The 2018 recipients are: Janet T. Parish, clinical professor, Department of Marketing, Mays Business School — Eppright Professorship; and Vickie M. Williamson, instructional professor, Department of Chemistry, College of Science —Thaman Professorship.

“Texas A&M University strives to meet our unique mission for Texas by supporting and recognizing our faculty’s outstanding efforts in teaching, research and service” offered Carol A. Fierke, provost and executive vice president. “These University Professorships acknowledge the particular expertise these faculty hold in working with our undergraduate students, as they become the future productive citizens of Texas and beyond.”

The professorships are made possible through generous endowments by George and Irma Eppright, and Arthur J. and Wilhelmina Doré Thaman.

Janet T. Parish

Janet Parish is clinical professor and associate department head in the Department of Marketing in Mays Business School. She is also the founding director of the department’s Professional Selling Initiative which is aimed at creating new opportunities for students in sales-related careers. She earned her bachelor’s and master’s degrees in business administration from The University of Southern Mississippi and her doctorate from the University of Alabama. She joined the Texas A&M University faculty in 2002. Parish is a Mays Teaching Fellow and a recipient of The Association of Former Students College-Level Distinguished Achievement Award for Teaching and the Mays Business School Faculty Service Excellence Award.

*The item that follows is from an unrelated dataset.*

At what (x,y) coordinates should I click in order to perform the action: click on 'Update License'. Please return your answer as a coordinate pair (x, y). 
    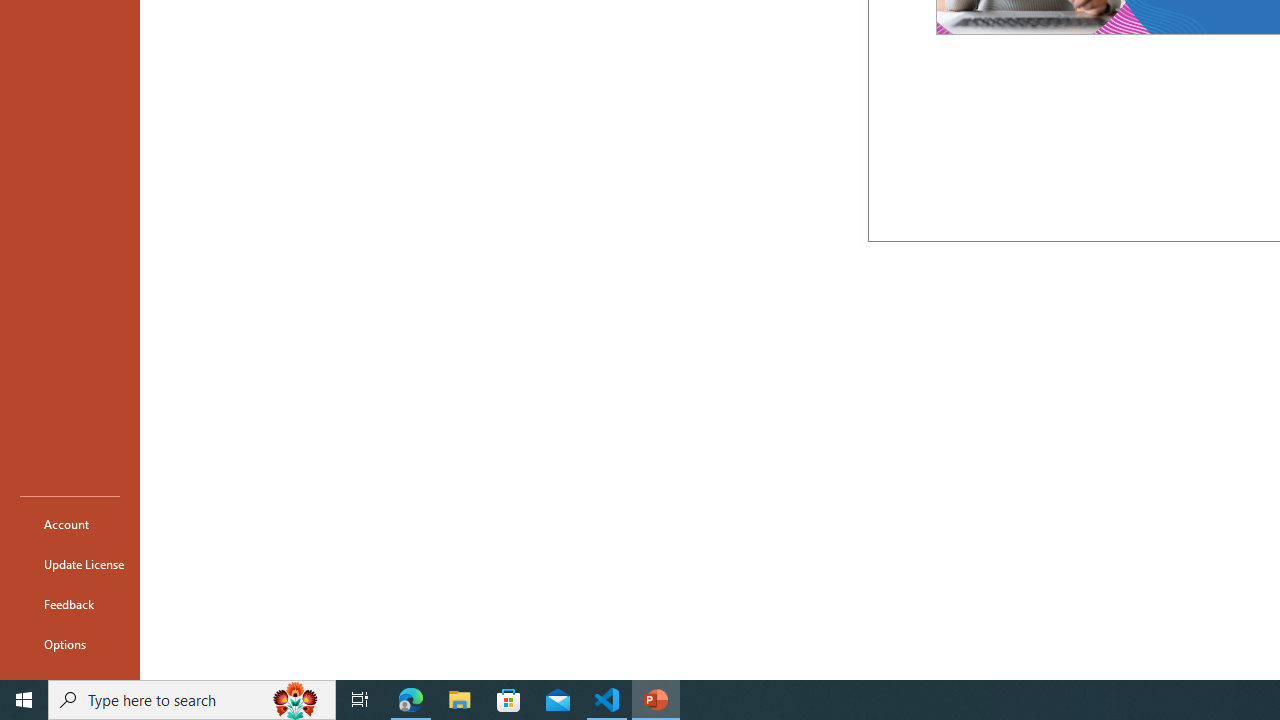
    Looking at the image, I should click on (69, 564).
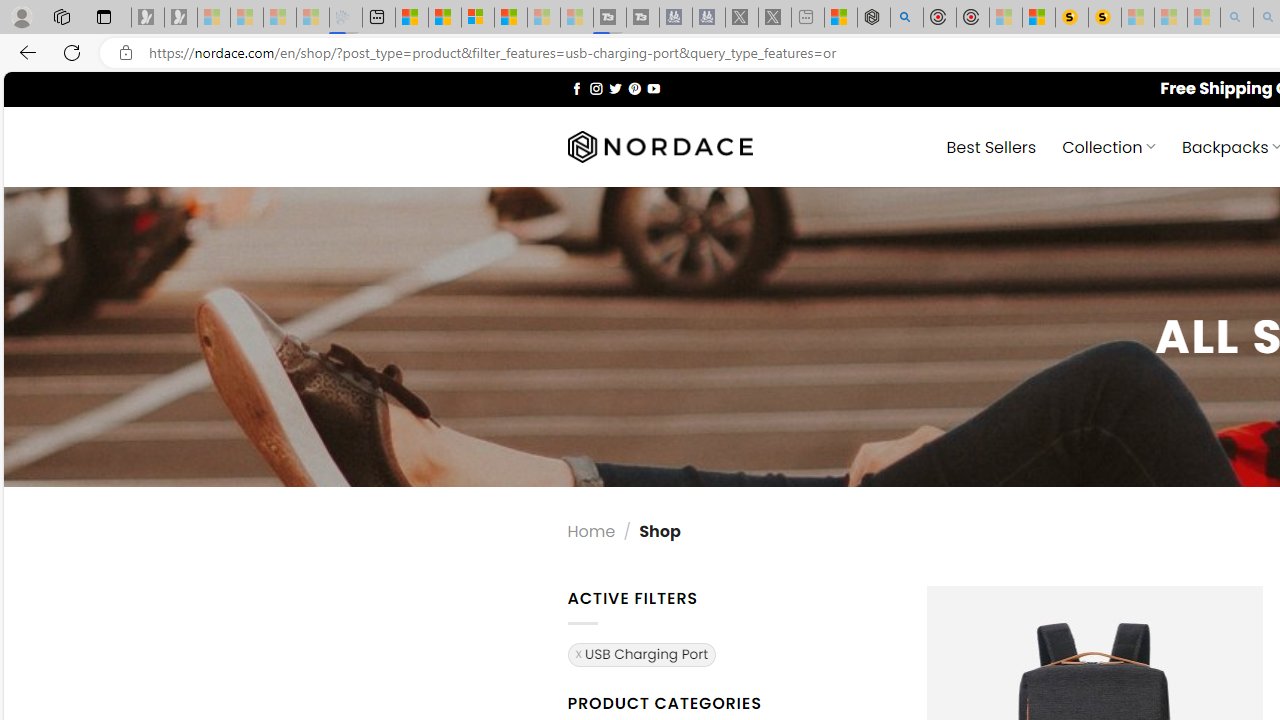 The width and height of the screenshot is (1280, 720). Describe the element at coordinates (61, 16) in the screenshot. I see `'Workspaces'` at that location.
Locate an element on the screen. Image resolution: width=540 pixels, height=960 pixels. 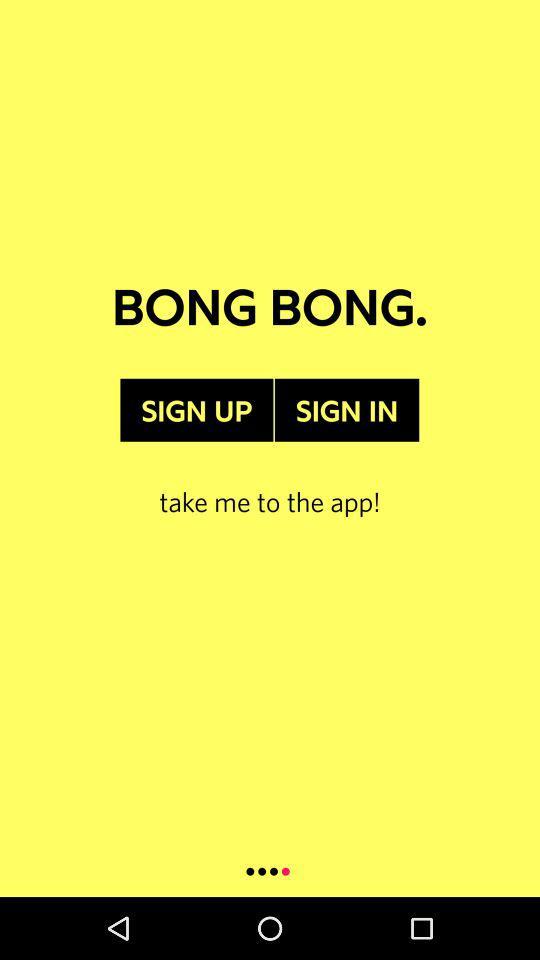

Parish has taught a variety of marketing courses including principles of marketing, marketing research, and services marketing. She currently teaches a core course in the Mays undergraduate program. In addition, she teaches in the Professional MBA program and several executive education programs. Her passion for service work falls in two key areas: curriculum development and community outreach.  As such, Parish is a long-term member of the college-level Curriculum and Assessment Committee and frequently serves on curriculum task forces, such as the Excel Workgroup and the Core Business Knowledge Faculty Task Force. Her research interests include relationship marketing, services marketing, service innovation, customer service and satisfaction, and the role of frontline employees in service encounters.

Vickie M. Williamson

Vickie Williamson is an instructional professor in the Department of Chemistry.  She earned her bachelor’s degree in natural science with a chemistry emphasis from the University of Central Oklahoma, and her master’s and doctoral degrees in chemical education from the University of Oklahoma. She has been a member of the Texas A&M faculty for more than 20 years. In her classes, she uses multiple presentation modes, representing chemical phenomena in terms of their laboratory or concrete characteristics, particulate behaviors, symbolic representations, and mathematical relationships. Her demonstrations help bring chemistry concepts to life. Williamson’s curriculum development work includes authoring a general chemistry, inquiry-based laboratory manual, a similar laboratory manual for liberal arts chemistry, interactive CDs for high-school chemistry, and textbooks and supplements for middle-school to college-level chemistry.

She was awarded the 2017 Outstanding Undergraduate Science Teacher Award and was the recipient of the 2015 American Chemical Society (ACS) Award for Achievement in Research for the Teaching and Learning of Chemistry, which recognized her body of research on the visualization of the particulate nature of matter and strategies to improve students’ mental models of particle behavior. She is an ACS Fellow and the recipient of The Association of Former Students University-Level Distinguished Achievement Award in Teaching.  In addition, Williamson was selected as a Fish Camp namesake.  She has mentored 41 graduate and 30 undergraduates in chemical education research.